▶ _Task description_: Please print exactly the lines below, from the start of the material up to and including the line with "[Tweet This Post] (91, 1612)", but none of the pictures.

▶ _Data records_:
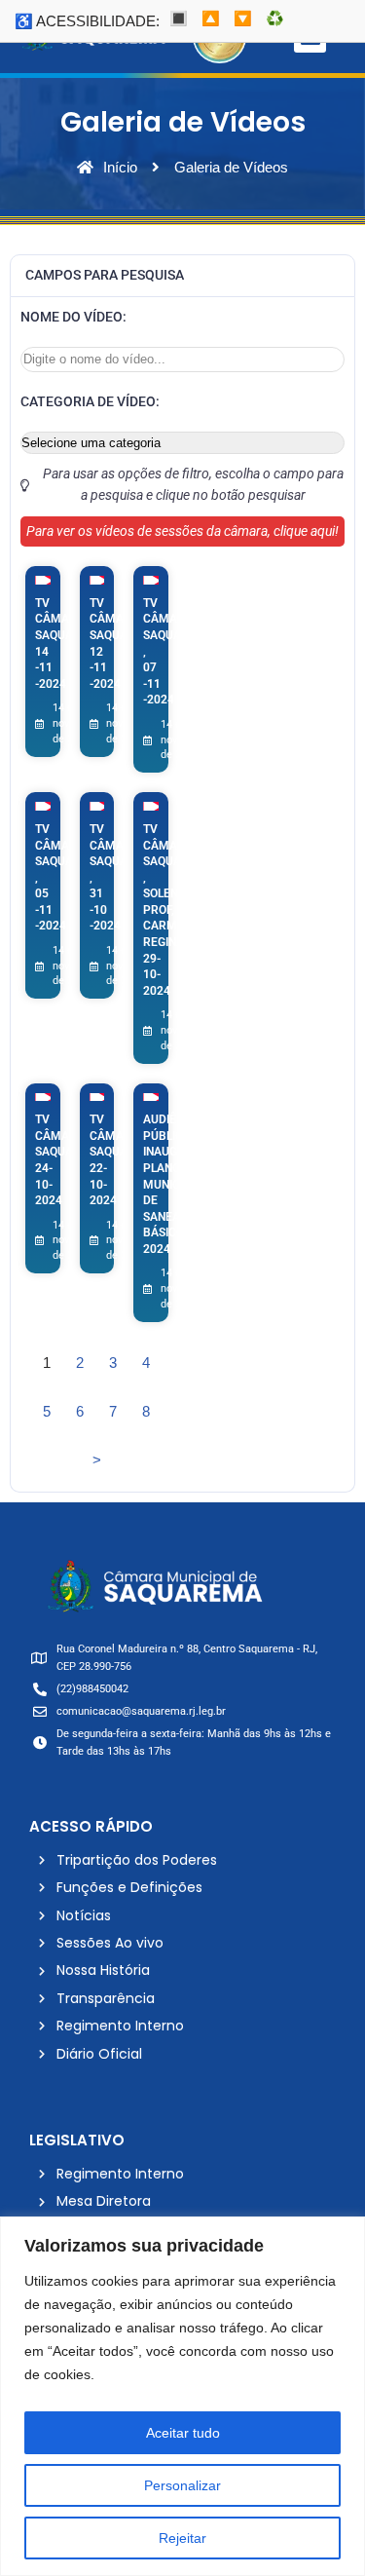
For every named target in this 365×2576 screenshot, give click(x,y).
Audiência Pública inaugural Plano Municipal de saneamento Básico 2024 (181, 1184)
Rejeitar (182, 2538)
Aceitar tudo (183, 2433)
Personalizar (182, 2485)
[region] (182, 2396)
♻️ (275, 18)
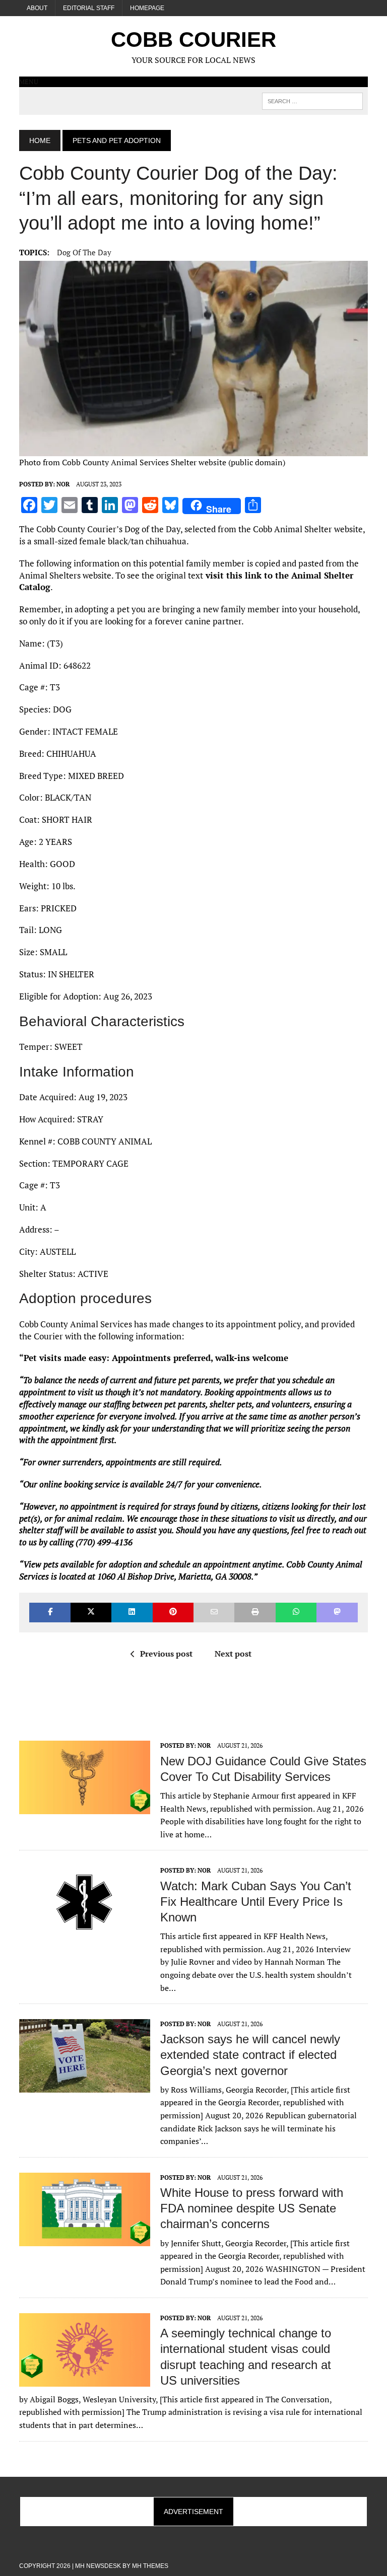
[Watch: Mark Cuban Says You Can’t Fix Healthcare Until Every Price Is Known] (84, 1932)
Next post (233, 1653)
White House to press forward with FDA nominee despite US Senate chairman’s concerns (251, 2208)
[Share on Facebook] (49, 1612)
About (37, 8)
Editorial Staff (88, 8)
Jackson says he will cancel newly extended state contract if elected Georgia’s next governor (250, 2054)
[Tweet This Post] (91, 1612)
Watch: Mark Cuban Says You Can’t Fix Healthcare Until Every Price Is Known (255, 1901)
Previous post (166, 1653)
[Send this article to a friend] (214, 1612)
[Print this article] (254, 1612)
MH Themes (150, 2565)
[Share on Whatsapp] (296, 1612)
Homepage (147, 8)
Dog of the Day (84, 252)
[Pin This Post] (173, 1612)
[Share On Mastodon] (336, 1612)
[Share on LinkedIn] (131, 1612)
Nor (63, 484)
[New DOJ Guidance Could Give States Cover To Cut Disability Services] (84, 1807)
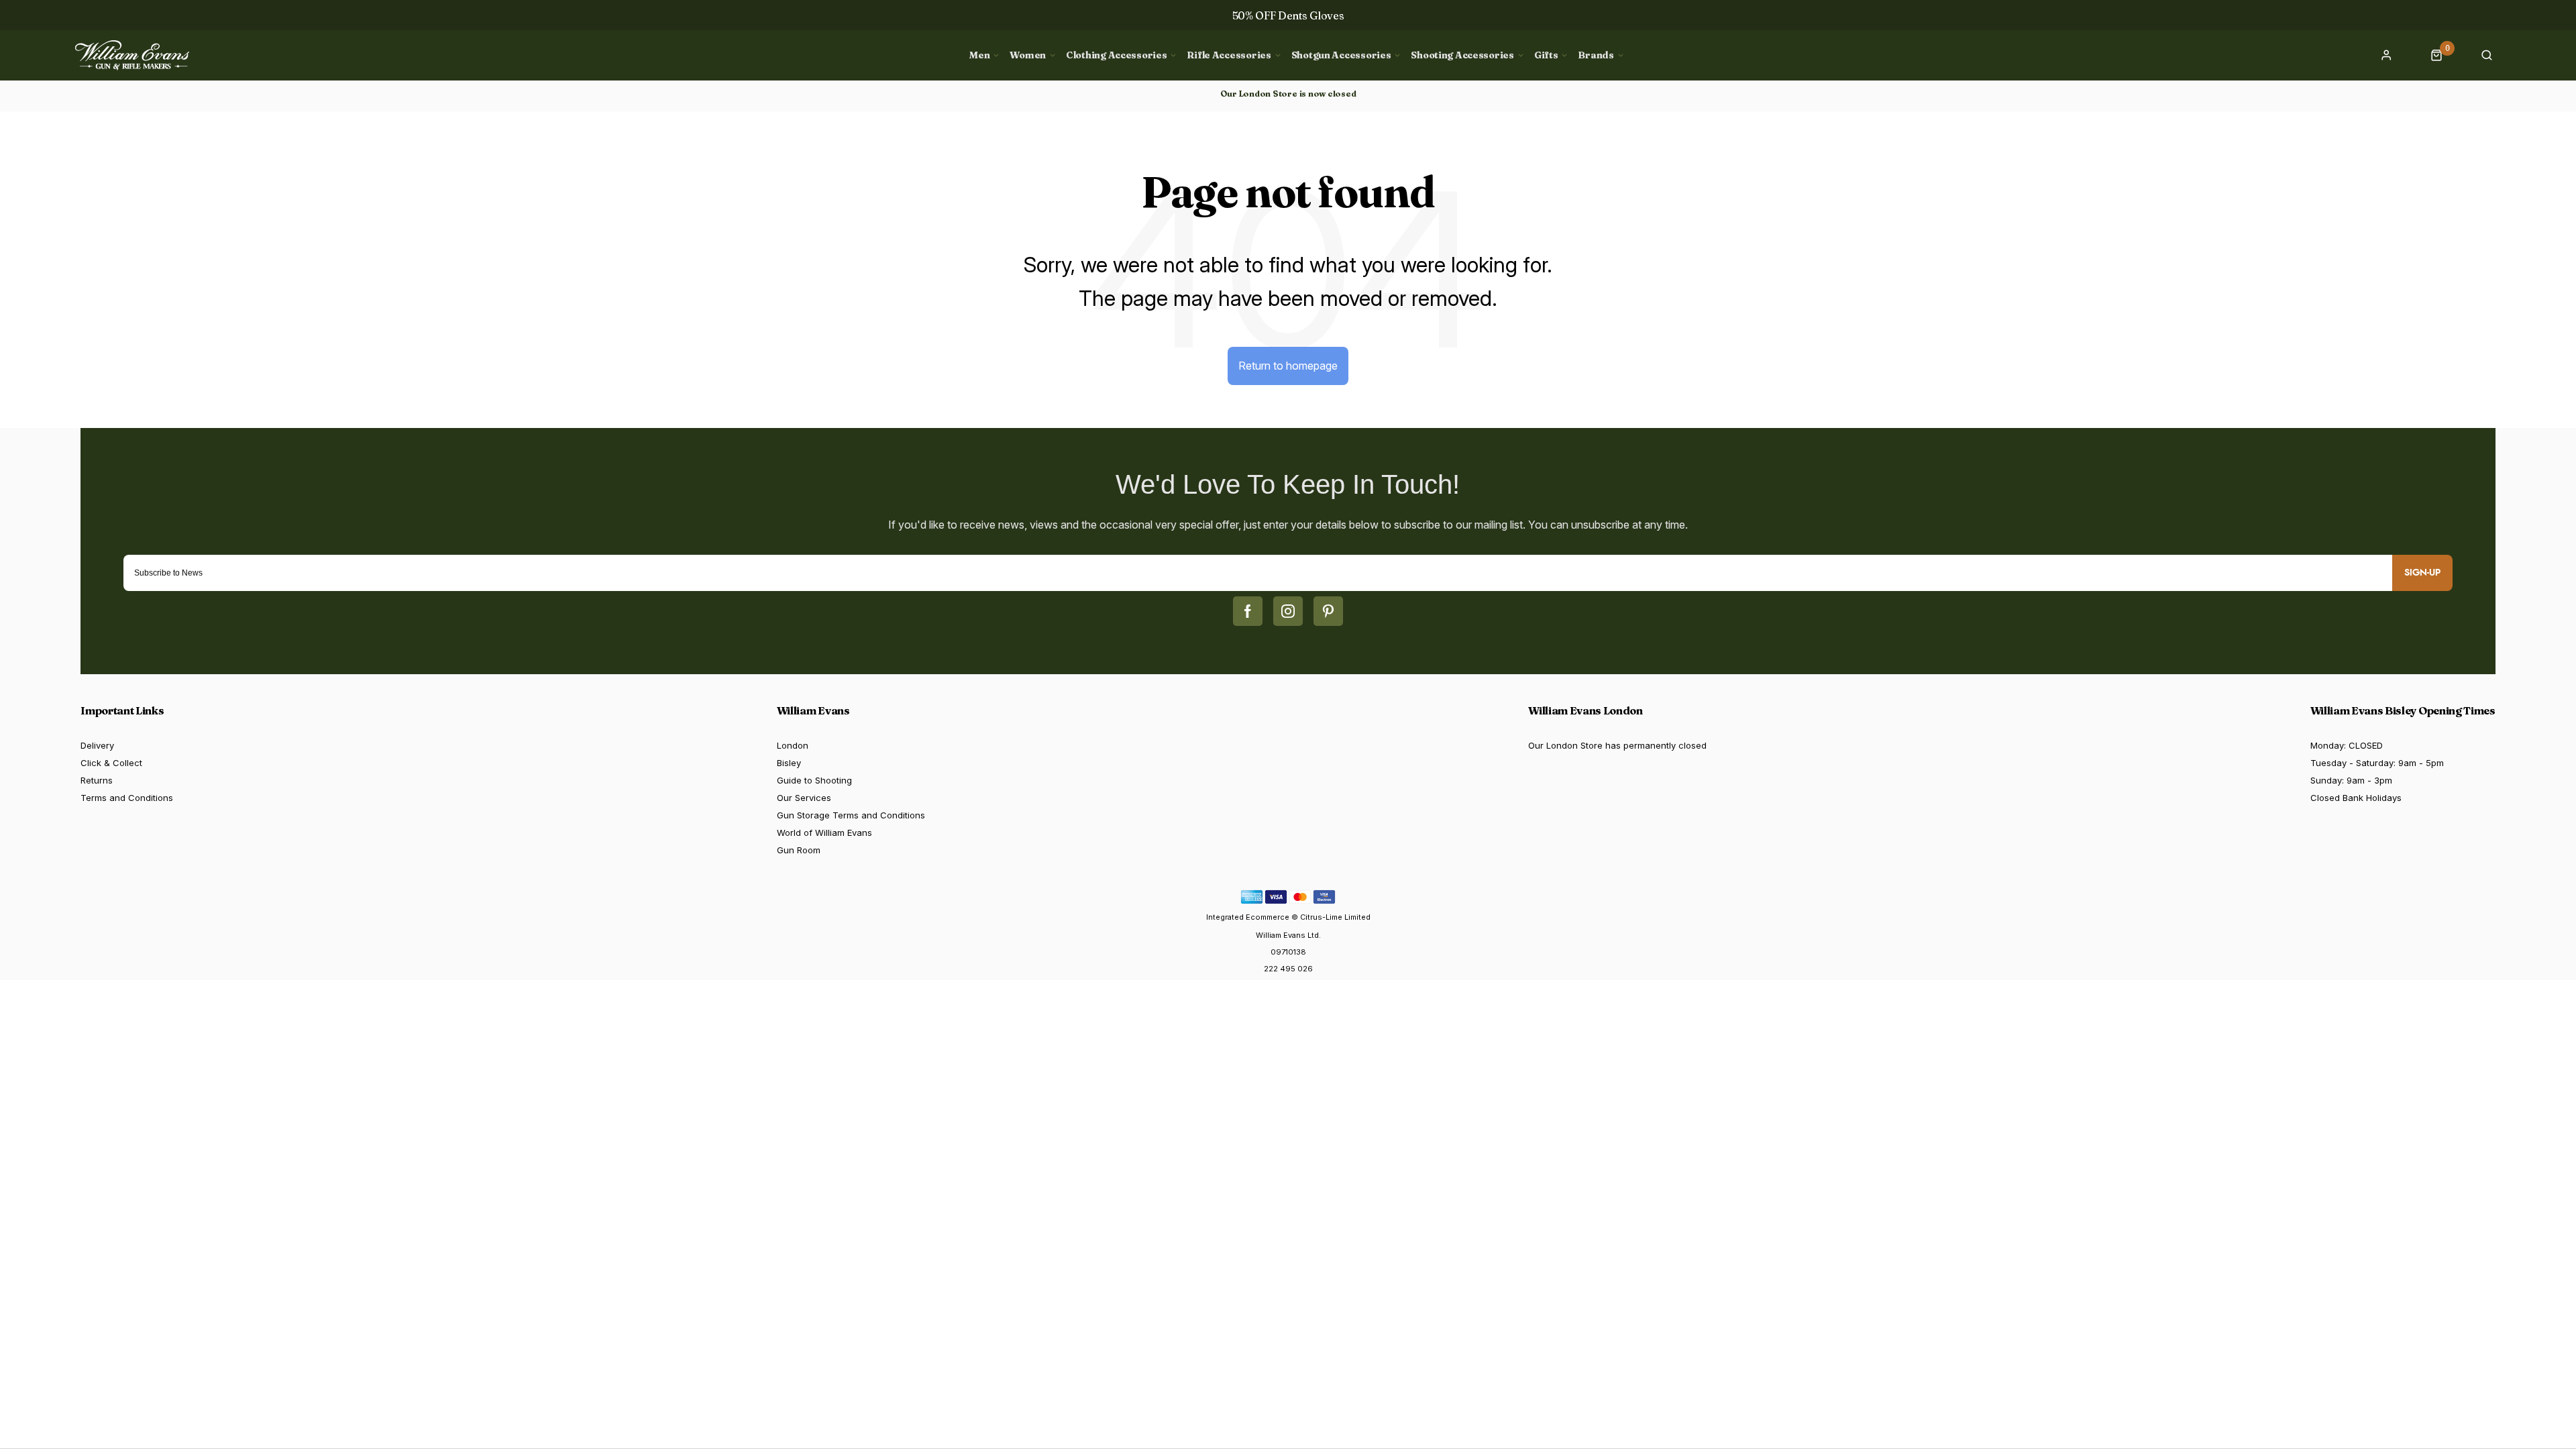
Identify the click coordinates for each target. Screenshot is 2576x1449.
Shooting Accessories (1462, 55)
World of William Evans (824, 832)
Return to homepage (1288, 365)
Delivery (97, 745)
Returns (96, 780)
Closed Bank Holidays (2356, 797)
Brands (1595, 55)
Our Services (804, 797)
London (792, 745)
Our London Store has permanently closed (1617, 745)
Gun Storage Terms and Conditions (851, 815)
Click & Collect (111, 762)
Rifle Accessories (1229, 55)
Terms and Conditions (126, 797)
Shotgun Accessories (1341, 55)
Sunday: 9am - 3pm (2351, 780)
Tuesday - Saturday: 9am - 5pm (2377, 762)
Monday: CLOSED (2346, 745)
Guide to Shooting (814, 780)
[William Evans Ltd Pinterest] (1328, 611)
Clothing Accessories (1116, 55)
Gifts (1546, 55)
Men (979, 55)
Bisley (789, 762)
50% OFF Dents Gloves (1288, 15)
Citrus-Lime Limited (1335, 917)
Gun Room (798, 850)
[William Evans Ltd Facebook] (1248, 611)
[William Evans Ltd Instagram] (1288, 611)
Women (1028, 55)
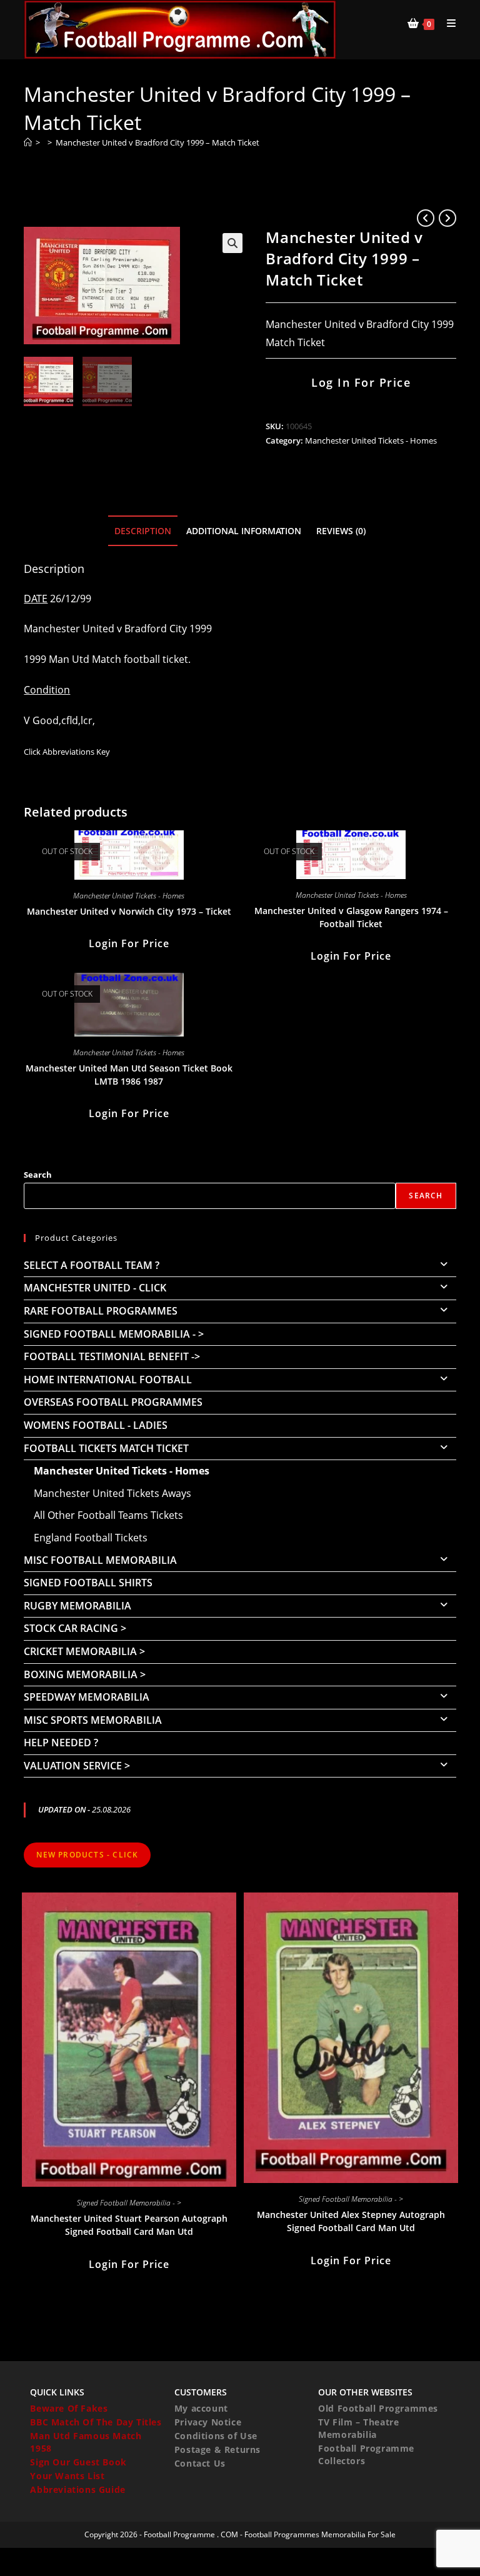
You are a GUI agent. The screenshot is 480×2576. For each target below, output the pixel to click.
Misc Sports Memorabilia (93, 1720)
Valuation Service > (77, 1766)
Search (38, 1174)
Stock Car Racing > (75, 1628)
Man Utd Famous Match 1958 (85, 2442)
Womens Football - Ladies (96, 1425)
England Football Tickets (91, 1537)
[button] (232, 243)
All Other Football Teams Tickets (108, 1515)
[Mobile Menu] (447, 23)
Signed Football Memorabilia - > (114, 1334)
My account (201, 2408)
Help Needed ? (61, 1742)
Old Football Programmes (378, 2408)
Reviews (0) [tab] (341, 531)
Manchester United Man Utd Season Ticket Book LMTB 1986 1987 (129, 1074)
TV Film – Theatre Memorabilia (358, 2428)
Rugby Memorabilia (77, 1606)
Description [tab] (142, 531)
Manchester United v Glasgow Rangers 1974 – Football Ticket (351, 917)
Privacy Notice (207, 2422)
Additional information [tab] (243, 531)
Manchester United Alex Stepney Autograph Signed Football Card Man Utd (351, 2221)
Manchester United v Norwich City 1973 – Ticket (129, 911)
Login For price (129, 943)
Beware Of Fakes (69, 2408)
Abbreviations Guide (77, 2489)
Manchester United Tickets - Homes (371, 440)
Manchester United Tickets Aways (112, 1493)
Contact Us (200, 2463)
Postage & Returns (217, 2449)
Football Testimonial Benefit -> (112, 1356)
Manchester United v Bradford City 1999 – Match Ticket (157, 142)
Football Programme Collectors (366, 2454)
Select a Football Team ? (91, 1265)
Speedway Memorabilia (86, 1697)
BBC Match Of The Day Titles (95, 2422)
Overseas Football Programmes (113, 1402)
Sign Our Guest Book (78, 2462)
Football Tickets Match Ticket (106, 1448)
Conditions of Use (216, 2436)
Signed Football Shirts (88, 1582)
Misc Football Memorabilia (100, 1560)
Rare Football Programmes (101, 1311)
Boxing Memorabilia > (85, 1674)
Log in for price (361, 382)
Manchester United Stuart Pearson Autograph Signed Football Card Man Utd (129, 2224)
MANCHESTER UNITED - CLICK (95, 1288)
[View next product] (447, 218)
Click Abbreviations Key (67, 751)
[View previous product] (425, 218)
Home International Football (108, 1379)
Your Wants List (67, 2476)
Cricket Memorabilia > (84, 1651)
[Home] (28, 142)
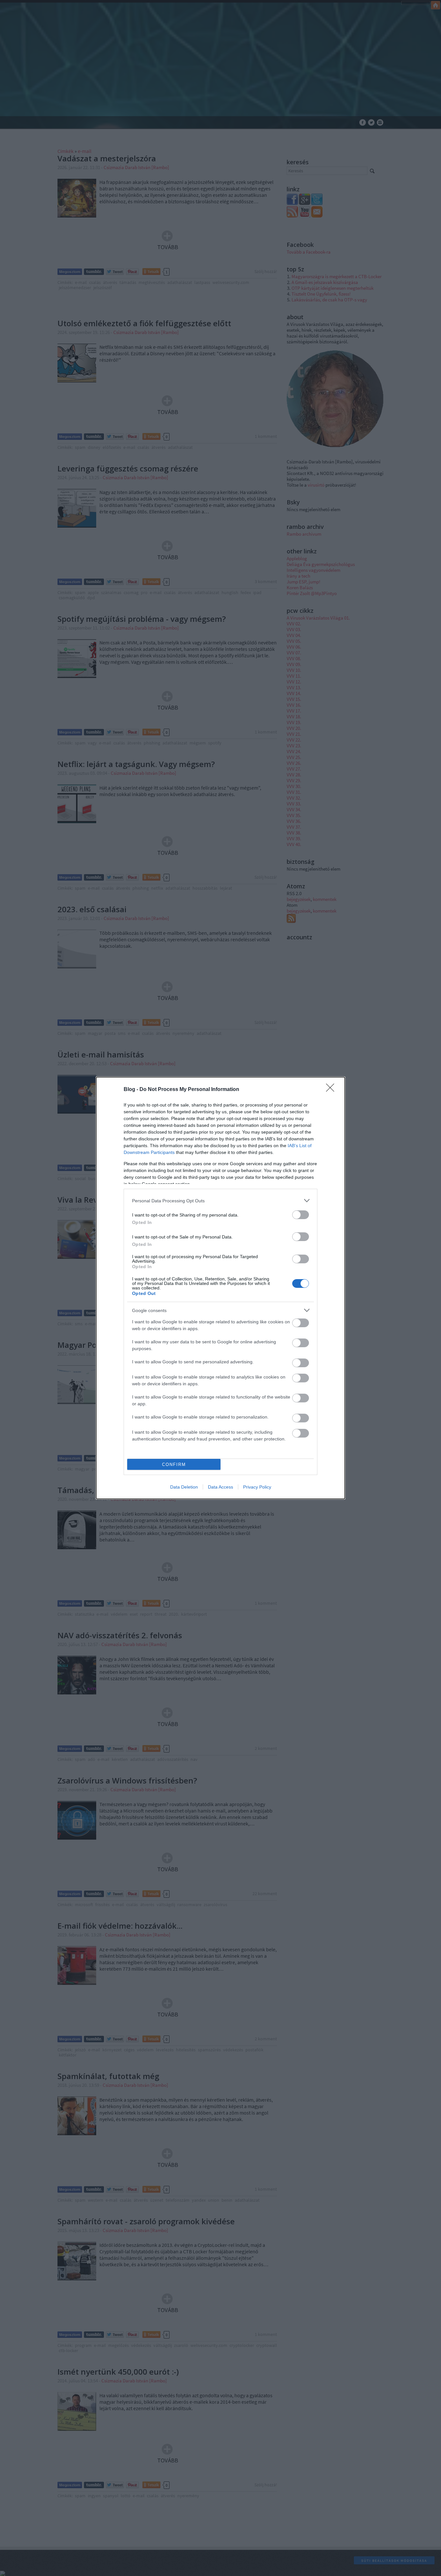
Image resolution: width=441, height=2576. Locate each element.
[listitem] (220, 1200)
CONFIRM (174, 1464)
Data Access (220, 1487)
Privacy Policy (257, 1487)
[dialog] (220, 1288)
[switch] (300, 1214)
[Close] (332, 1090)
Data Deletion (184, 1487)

▶ _Solution for this exercise_:
For every named target in this 365×2576 screenshot, give click(x,y).
Audiência Pública inaugural Plano Municipal de saneamento Básico 2024 (181, 1184)
Rejeitar (182, 2538)
Aceitar tudo (183, 2433)
Personalizar (182, 2485)
[region] (182, 2396)
♻️ (275, 18)
[Watch: Mark Cuban Says You Can’t Fix Healthcare Until Every Price Is Known] (84, 1932)
Next post (233, 1653)
White House to press forward with FDA nominee despite US Senate chairman’s concerns (251, 2208)
[Share on Facebook] (49, 1612)
About (37, 8)
Editorial Staff (88, 8)
Jackson says he will cancel newly extended state contract if elected Georgia’s next governor (250, 2054)
[Tweet This Post] (91, 1612)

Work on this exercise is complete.